EU Justice Commissioner Viviane Reding has called for the "troika" of the European Commission, the European Central Bank and the International Monetary Fund to be dissolved, a German newspaper said on Tuesday.

"The troika should be abolished," Reding was quoted as saying in an advance copy of a report due to be published in Stuttgarter Zeitung on Wednesday, adding that European problems should be solved in Europe without the IMF's help.

"(The troika) was necessary in an emergency situation when something had to be established quickly but now Europe has the necessary instruments and experience to carry out appropriate analyses and intervene in economic and financial issues."

The troika negotiates with crisis-stricken countries like Greece, Portugal and Ireland on the austerity and reform measures they have to undertake in return for bailouts. It also supervises the implementation of such steps.

Reding said the EU Commission was better placed than the IMF to work towards a social market economy as the EU Treaty required it to do that. She said it was absurd that people in countries like Brazil and India with a lower gross domestic product (GDP) per capita than Greece should pay for Greece.

Germany and Finland have insisted on the IMF's involvement in crisis management.
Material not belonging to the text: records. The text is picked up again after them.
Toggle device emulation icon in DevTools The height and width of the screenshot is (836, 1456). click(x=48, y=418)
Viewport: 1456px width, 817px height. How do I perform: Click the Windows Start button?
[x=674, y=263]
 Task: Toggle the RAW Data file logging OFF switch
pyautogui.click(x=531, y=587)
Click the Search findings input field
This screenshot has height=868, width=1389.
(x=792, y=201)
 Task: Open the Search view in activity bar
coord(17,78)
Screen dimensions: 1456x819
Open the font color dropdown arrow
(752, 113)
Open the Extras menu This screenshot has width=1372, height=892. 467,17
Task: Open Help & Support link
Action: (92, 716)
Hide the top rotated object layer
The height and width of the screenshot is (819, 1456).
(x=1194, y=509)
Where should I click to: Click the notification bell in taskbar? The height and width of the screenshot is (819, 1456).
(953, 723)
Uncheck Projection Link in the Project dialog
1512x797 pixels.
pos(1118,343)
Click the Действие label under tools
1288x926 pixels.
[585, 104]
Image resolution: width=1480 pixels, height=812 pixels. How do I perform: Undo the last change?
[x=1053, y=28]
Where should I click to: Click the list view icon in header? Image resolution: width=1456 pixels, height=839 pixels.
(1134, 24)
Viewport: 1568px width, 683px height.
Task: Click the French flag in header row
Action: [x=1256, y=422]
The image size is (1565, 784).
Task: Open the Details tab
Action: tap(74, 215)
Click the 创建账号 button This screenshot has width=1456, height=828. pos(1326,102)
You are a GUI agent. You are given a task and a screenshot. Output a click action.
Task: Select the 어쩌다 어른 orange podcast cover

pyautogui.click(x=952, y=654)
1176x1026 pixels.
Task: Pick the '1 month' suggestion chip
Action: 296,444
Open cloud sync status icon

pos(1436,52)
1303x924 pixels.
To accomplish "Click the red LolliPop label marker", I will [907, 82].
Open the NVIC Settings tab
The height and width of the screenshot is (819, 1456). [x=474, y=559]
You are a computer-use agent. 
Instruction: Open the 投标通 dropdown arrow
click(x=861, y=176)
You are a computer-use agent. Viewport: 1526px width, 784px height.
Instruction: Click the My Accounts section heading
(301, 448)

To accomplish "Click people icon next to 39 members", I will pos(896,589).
However, German Finance Minister Wolfgang Schaeuble said last month that the IMF's involvement could not be a permanent solution, though he said it would only be able to withdraw in the long-term once current programmes had come to an end.

Reding said the fund could leave in a couple of months.

Other European officials, including Klaus Regling, head of the euro zone's bail out fund, have also said the IMF should not play a role in the longer term in euro zone rescue packages.